Há um tipo de militante, com traços pequeno burgueses e cosmopolitas, comum em todos os lados do espectro político, e que tem muita dificuldade de se comprometer com o Brasil real, aquele vivenciado no dia a dia. Este tipo de militante costuma se refugiar em jargões, como o de que o "Brasil é uma Ideia". Assim, declaram seu amor a um projeto, a uma miragem, e não ao país que tem diante de si, com o qual raramente se identificam.

Como costumo dizer, amar a humanidade é moleza. [afinal, ela é alta ou baixa? gorda ou magra? introvertida ou extrovertida?] Difícil é amar o próximo. Mas qual deles foi o Mandamento do Senhor?

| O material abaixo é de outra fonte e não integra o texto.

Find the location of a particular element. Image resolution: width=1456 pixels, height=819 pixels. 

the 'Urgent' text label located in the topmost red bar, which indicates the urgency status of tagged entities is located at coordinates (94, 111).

Não há problema em criticar a sociedade em que se vive, nem em ver no Brasil uma ideia, desde que não se caia em diferentes formas de "vira-latismo". A "Suécia Tropical" é uma ideia de Brasil, por exemplo; o Brasil como imitação dos EUA é outra ideia também. E em nome destas duas ideias é possível fazer tabula rasa do país, criticando suas raízes, sua história e sua cultura, como fazem os pós-modernos ou os liberais da linha de Faoro e Sérgio Buarque de Holanda. É possível até, a partir destas ideias, dificultar a atualização da Utopia que chamamos Brasil.

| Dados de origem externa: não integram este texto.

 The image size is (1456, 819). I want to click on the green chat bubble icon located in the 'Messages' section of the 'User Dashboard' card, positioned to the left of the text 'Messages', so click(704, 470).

Pois o Brasil como Utopia, ou o Brasil-Utopia, é a Ideia que nos importa, e ela não é uma abstração teórica descrita em livros que servem de instrumento de um Platonismo distorcido [voltaremos a este tema mais adiante]. Ela é realidade viva e operante, que preenche o imaginário do povo brasileiro e de seus heróis civilizadores.






2. O UNIVERSAL E O PARTICULAR

A Utopia-Brasil é uma rede e uma ''linguagem'' formada por símbolos, tipos e imagens míticas que mesclam, de forma indissociável, temas universais em dada conformação particular, unindo em uma via de mão dupla o que está no alto e o que está embaixo.

Não se trata, assim, de uma "Ideia descarnada", existindo em um mundo totalmente à parte, e indistinguível das cores e sabores proporcionados pelo cotidiano. O Brasil não é "Roma" nem precisa ser. Somos uma NOVA Roma, MESTIÇA, TROPICAL e LATINA.

Como diz o professor Uriel Araujo, "Minha Pátria não está onde estejam meus ideais: está é na paisagem sonora, afetiva e olfativa onde cresci e me fiz homem, no som da minha língua e no sabor da comida, no mosaico de rostos e sotaques da nossa gente, no calendário de nossas festas, nas melodias tristes ou alegres que cresci ouvindo, nesta terra, nestes ares, no nosso sofrimento - em tudo aquilo, cruel ou doce, que me formou. Minha pátria é esta paisagem, esta terra onde me enterrarão."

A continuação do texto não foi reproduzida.